What is expected: When you spot the word "Click" in a line of the data below, copy that line.

Given records:
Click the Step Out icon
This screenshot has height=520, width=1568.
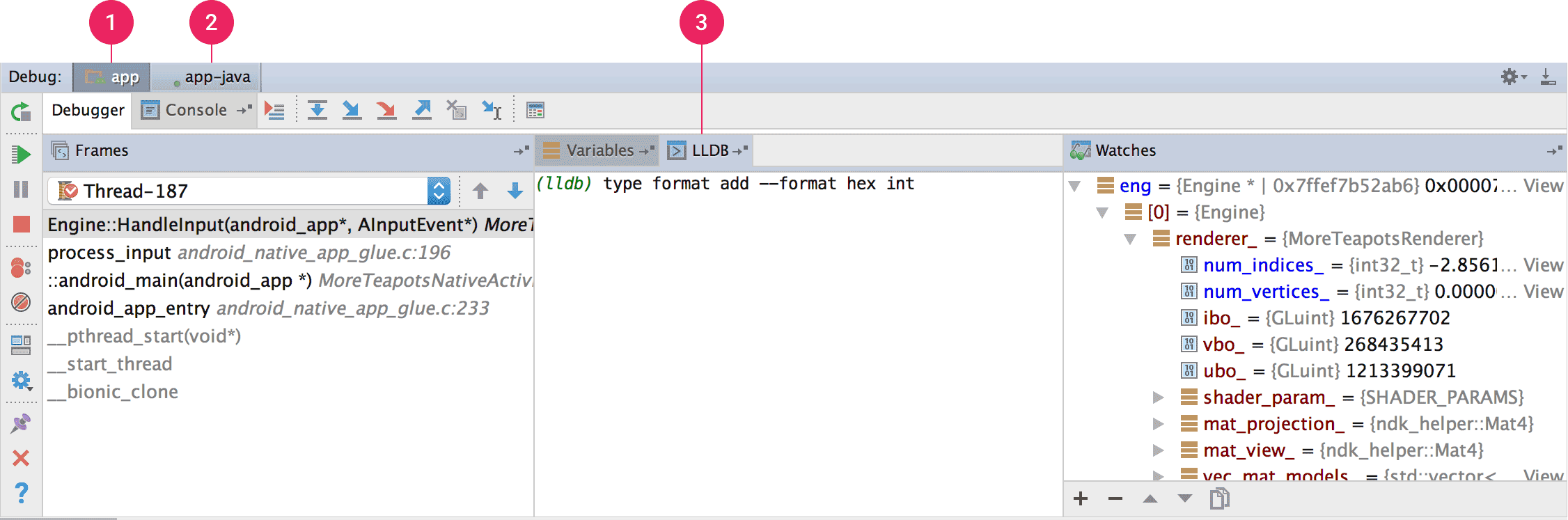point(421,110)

---

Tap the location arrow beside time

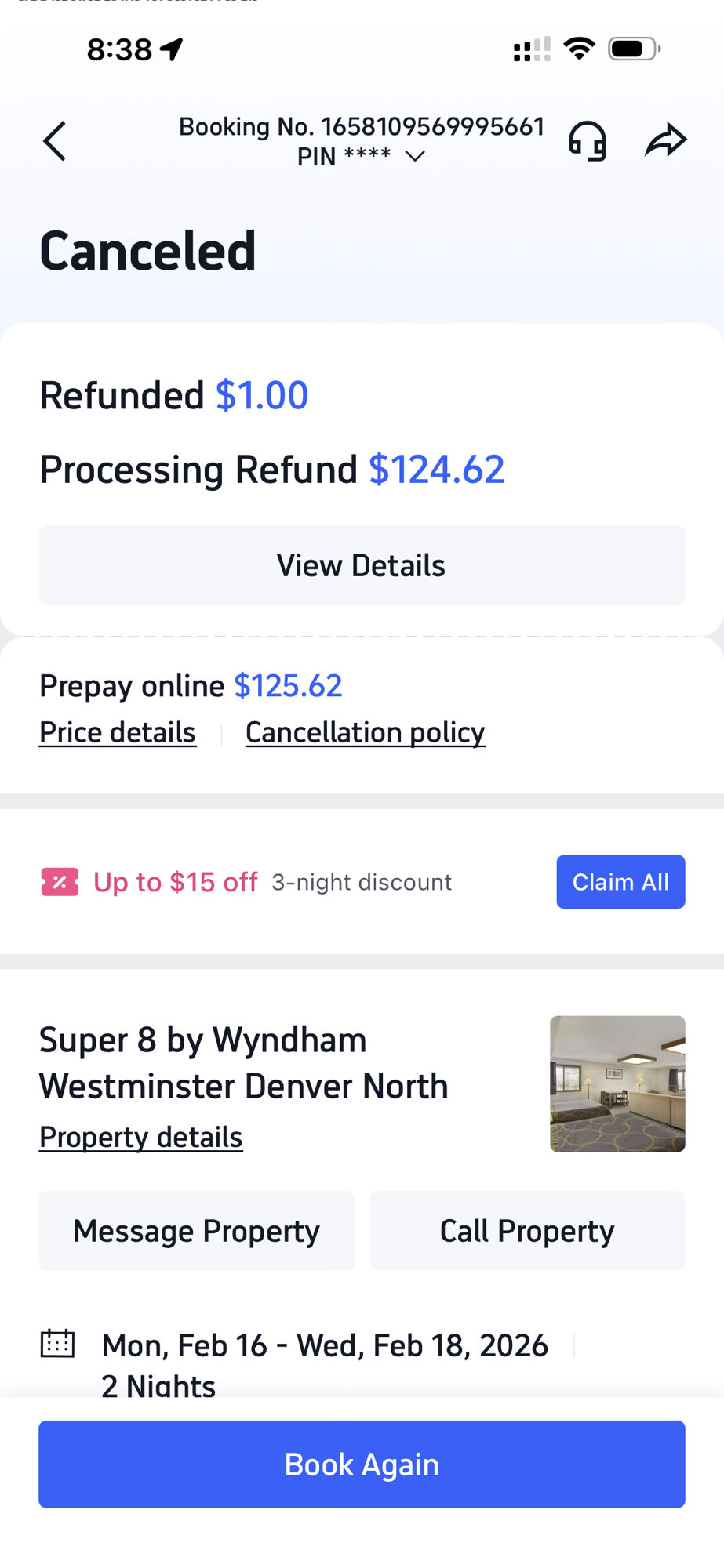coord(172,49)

...

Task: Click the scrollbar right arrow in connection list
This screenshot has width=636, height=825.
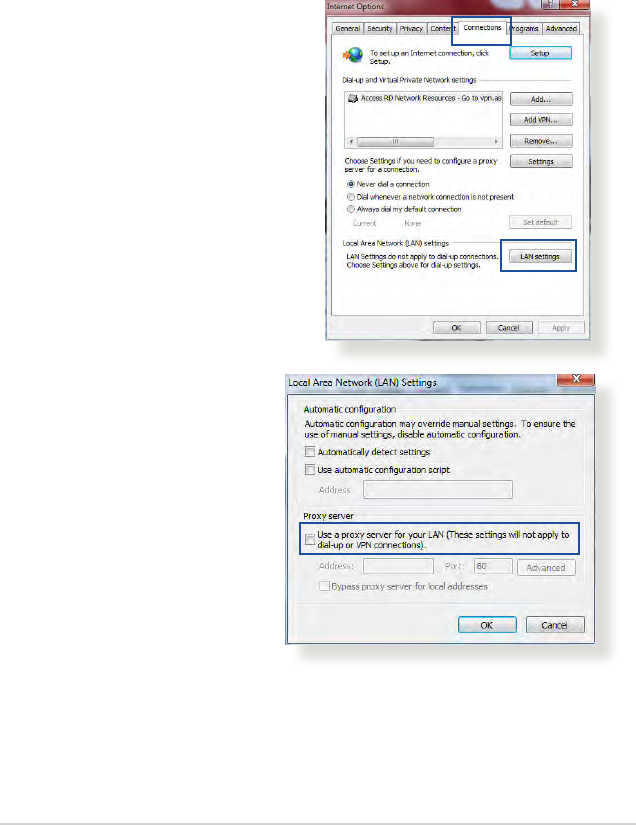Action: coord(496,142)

Task result:
Click the Step Out icon
Task: Click the scrollbar right arrow in connection list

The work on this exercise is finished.